Reproduce the lines exactly, beginning with the line that contains "Viewport: 901px width, 695px height." and continuing through the final line.
[BEGIN Data records]
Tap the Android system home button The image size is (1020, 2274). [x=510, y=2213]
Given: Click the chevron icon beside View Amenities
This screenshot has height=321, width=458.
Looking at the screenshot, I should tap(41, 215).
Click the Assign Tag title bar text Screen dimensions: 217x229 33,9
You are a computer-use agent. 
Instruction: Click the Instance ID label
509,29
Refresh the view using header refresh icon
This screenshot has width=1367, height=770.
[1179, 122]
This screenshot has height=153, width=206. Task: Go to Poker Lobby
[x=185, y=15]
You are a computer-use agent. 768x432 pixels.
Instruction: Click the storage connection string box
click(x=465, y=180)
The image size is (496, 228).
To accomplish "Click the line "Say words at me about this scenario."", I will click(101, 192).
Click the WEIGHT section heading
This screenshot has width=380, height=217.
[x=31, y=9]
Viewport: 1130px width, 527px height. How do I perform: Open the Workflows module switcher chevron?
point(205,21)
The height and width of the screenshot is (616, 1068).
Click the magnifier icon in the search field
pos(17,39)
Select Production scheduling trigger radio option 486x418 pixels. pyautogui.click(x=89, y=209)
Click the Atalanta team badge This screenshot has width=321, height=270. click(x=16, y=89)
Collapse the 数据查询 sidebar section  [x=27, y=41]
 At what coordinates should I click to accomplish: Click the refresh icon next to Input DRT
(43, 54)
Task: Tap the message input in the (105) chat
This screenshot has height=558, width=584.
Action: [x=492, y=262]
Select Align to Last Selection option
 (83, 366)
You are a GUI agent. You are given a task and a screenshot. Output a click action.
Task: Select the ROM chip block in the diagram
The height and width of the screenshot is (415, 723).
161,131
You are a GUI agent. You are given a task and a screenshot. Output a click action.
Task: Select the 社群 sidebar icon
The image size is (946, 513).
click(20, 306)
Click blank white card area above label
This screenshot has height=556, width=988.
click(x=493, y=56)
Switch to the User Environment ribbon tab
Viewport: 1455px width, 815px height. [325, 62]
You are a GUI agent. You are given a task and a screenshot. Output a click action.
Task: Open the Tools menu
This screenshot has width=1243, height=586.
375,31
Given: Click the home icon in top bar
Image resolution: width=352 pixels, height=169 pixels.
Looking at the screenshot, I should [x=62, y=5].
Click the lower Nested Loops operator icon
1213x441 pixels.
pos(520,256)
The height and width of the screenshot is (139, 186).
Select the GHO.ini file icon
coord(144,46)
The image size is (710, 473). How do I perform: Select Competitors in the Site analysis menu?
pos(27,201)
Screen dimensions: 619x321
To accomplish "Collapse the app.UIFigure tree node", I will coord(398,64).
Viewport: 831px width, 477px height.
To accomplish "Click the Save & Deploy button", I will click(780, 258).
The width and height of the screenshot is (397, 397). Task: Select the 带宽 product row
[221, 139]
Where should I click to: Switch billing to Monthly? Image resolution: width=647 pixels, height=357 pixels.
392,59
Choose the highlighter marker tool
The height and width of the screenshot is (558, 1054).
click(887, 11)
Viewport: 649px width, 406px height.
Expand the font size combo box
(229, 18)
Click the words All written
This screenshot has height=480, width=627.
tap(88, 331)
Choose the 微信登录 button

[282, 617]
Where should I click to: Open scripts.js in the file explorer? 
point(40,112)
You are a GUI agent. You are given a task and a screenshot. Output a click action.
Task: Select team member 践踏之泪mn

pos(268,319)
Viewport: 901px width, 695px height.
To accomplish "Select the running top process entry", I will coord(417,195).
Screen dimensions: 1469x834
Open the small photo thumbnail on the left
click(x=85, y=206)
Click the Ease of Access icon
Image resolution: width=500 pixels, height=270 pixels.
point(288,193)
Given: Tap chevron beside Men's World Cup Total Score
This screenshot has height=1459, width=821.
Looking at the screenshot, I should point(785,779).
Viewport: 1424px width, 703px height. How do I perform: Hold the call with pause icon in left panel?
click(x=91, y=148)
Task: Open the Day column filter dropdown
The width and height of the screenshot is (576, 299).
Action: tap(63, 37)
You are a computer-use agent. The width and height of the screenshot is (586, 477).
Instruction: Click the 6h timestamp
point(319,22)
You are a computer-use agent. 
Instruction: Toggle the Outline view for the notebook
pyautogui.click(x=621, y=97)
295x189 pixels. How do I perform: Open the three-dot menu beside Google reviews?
[END Data records]
## Full solution:
Viewport: 901px width, 695px height.
To accomplish "Select the running top process entry", I will coord(417,195).
Screen dimensions: 1469x834
Open the small photo thumbnail on the left
click(x=85, y=206)
Click the Ease of Access icon
Image resolution: width=500 pixels, height=270 pixels.
point(288,193)
Given: Tap chevron beside Men's World Cup Total Score
This screenshot has height=1459, width=821.
Looking at the screenshot, I should point(785,779).
Viewport: 1424px width, 703px height. How do I perform: Hold the call with pause icon in left panel?
click(x=91, y=148)
Task: Open the Day column filter dropdown
The width and height of the screenshot is (576, 299).
Action: tap(63, 37)
You are a computer-use agent. The width and height of the screenshot is (586, 477).
Instruction: Click the 6h timestamp
point(319,22)
You are a computer-use agent. 
Instruction: Toggle the Outline view for the notebook
pyautogui.click(x=621, y=97)
295x189 pixels. How do I perform: Open the three-dot menu beside Google reviews?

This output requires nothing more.